È per decisione (scellerata) dell’amministrazione comunale che le vaccinazioni subiscono, così, uno stop nei dieci giorni che precedono l’avvio delle festività natalizie, nei dieci giorni che stanno segnando un aumento repentino dei contagi con gli ospedali in emergenza e con i reparti saturi, nei dieci giorni in cui si prevede, con l’introduzione del super greenpass dal 6 dicembre, una significativa accelerazione delle prime dosi del vaccino, nei dieci giorni in cui la variante “omicron” rappresenta una nuova pericolosa minaccia.
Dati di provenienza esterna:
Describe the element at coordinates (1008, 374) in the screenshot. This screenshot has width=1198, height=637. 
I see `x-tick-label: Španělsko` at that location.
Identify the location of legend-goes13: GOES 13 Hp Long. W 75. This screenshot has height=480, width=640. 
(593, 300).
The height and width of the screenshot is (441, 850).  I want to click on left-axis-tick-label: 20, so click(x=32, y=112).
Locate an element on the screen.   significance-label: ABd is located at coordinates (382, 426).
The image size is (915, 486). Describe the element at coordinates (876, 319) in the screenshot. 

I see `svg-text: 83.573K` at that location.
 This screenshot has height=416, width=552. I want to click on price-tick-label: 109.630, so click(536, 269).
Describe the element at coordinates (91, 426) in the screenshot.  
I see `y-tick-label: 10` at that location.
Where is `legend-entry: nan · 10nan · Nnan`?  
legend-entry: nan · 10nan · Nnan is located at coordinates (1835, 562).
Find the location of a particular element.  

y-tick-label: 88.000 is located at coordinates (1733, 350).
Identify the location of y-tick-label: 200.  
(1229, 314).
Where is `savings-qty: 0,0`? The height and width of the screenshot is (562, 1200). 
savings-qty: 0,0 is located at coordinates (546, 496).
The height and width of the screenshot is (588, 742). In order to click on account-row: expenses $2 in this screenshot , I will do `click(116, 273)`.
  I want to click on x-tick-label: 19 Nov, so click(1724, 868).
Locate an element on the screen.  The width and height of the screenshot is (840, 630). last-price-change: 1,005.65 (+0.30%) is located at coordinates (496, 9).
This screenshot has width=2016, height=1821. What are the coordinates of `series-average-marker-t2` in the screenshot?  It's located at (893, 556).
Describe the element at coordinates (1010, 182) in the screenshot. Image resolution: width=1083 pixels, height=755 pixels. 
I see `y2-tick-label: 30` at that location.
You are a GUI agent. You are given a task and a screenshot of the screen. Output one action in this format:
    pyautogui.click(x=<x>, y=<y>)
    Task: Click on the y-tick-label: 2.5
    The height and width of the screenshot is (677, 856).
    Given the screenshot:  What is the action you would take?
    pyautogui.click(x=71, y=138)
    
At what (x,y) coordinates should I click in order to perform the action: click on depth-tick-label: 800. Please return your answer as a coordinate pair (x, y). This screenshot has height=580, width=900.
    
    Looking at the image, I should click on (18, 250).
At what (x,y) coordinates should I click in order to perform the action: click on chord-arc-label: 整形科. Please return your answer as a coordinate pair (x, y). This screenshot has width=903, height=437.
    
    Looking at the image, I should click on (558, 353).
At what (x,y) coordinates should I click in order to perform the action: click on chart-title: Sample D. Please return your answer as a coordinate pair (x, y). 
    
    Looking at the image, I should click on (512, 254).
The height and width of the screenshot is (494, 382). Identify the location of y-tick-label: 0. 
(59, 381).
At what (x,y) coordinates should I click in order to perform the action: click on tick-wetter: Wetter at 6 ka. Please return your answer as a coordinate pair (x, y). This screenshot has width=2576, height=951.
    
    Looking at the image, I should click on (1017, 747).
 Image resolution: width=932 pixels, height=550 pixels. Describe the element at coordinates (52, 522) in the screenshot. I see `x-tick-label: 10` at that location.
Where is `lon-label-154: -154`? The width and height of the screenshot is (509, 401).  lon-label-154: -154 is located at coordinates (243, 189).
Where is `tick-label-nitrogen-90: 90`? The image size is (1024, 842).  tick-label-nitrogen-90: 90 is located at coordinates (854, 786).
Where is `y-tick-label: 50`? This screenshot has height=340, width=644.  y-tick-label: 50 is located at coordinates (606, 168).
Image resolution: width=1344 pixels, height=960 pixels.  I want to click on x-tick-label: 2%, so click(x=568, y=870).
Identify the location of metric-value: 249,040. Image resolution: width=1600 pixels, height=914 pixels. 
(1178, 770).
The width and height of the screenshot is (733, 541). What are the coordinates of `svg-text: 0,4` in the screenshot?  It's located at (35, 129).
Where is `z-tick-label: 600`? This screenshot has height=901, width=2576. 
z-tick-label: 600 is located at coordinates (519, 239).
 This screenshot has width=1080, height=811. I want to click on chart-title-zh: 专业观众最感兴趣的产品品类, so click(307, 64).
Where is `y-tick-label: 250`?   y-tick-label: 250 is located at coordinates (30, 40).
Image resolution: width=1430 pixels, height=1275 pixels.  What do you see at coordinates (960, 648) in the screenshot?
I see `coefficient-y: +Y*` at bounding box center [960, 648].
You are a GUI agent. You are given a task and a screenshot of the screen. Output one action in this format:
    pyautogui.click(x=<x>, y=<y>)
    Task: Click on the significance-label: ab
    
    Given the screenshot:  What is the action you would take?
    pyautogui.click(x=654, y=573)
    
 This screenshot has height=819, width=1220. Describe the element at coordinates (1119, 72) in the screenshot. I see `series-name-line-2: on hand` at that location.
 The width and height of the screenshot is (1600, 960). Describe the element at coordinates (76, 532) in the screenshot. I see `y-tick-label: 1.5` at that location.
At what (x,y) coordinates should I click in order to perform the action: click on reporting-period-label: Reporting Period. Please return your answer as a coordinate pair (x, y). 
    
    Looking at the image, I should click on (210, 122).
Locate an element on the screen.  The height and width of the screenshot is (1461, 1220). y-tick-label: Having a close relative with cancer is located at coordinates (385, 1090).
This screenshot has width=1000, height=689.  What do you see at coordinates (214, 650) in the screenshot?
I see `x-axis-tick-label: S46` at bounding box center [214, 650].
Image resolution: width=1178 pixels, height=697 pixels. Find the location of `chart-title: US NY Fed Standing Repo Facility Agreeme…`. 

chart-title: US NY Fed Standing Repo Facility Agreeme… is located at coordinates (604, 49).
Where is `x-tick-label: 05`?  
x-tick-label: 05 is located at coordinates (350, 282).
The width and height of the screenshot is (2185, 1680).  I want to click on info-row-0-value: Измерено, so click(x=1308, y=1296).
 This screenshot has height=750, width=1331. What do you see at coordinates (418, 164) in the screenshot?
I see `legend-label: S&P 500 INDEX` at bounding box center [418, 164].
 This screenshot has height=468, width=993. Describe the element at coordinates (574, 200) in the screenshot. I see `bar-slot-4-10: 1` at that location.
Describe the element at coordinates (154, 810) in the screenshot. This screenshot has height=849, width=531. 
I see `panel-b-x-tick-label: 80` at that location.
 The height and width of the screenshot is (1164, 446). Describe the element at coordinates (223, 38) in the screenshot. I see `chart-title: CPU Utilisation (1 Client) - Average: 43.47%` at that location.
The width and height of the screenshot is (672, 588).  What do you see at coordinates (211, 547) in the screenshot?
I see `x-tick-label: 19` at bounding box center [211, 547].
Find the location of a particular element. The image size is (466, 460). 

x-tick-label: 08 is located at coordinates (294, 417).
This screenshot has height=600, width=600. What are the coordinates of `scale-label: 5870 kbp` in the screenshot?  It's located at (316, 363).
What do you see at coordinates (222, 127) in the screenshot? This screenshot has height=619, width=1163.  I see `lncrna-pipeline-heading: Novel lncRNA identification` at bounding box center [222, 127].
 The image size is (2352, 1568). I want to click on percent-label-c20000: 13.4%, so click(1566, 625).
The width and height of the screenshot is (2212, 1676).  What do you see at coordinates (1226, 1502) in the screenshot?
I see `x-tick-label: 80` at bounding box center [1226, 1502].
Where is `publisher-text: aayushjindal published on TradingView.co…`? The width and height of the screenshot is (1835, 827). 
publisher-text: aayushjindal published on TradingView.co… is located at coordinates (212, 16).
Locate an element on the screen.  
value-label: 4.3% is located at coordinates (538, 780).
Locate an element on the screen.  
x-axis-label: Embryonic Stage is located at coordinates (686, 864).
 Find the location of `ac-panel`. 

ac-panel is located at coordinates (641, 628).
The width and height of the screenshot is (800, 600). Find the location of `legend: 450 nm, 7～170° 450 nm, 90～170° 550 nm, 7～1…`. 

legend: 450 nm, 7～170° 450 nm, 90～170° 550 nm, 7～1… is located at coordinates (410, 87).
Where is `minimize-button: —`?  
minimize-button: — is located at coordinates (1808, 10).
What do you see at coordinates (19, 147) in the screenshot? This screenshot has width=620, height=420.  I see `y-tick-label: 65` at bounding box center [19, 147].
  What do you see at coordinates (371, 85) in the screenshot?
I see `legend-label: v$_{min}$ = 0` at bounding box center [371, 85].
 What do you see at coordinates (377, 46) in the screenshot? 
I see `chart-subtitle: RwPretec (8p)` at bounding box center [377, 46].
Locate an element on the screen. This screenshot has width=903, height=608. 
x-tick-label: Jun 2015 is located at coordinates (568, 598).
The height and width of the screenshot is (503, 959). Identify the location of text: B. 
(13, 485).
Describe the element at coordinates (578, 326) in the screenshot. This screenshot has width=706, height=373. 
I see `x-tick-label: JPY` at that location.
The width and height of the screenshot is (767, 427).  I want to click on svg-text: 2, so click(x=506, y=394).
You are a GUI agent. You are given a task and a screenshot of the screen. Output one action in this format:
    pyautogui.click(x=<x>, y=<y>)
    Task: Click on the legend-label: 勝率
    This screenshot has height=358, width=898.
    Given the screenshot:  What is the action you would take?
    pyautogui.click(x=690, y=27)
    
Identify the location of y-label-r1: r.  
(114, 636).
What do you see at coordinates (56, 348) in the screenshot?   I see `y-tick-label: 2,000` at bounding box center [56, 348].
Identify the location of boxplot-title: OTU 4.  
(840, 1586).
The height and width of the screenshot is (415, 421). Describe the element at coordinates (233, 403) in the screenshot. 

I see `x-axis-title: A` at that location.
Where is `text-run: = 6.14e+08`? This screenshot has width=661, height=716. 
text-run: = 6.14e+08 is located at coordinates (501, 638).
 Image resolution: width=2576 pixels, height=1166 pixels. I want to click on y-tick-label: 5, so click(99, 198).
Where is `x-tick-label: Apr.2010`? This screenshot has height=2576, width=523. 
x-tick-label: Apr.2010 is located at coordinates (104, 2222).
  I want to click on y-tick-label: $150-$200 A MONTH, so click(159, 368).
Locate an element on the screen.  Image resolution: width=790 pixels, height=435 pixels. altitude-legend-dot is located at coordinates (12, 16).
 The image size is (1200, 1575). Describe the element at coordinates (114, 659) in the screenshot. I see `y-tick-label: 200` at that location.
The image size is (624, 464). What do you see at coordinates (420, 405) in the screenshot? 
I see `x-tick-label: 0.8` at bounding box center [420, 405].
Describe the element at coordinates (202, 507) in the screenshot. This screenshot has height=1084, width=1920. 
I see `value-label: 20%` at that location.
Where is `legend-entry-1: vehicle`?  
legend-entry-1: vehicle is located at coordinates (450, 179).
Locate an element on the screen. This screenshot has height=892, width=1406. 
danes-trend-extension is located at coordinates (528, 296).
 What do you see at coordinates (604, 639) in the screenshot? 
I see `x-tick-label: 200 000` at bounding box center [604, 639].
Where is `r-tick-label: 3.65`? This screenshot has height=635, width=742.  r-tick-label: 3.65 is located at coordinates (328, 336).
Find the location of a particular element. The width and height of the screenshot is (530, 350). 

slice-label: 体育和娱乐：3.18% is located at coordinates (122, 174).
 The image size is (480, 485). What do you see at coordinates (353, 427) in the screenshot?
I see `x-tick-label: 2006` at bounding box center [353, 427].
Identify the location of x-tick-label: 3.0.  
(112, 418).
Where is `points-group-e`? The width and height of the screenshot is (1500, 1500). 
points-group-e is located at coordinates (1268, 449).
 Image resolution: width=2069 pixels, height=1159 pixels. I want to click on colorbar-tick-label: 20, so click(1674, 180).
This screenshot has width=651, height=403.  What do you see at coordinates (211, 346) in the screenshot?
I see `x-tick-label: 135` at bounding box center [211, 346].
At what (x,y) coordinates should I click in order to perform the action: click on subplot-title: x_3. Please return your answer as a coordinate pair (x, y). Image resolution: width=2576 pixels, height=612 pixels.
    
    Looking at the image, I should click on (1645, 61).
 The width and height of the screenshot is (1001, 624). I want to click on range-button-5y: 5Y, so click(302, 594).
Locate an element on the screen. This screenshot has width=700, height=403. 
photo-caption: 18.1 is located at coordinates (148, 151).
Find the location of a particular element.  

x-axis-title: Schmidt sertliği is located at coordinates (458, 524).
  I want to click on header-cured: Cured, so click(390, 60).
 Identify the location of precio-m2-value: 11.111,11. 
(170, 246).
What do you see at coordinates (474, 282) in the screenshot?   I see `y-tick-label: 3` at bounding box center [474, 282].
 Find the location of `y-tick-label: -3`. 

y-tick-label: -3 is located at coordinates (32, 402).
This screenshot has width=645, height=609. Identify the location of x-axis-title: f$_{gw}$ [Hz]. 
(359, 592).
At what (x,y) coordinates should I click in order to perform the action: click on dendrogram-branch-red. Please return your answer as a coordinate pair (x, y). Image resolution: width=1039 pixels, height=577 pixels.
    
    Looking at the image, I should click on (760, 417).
Lo smantellamento temporaneo, per dieci giorni, del centro vaccinale di Acri in un periodo così delicato contrasta con quanto sta accadendo nel resto del Paese dove vengono aperti nuovi hub vaccinali, dove vengono riattivati quelli chiusi, dove si registra una imponente mobilitazione per garantire un Natale sicuro ai cittadini
Dire, speculativamente, che a fermarsi saranno le sole “terze dosi” è l’ennesimo insulto a una intera comunità che è ormai stanca di subire le non più tollerabili angherie di un’amministrazione che ha fallito su tutto e ormai al capolinea, che ha avuto ed ha come solo obiettivo quello di rastrellare consensi elettorali.
Alla collega Anna Vigliaturo, che ha sollevato la questione, esprimo la mia vicinanza e solidarietà per gli insulti subiti da chi vorrebbe tarpare le ali a quella parte dell’opposizione che è sempre rimasta, subendone le conseguenze, dalla parte dei cittadini.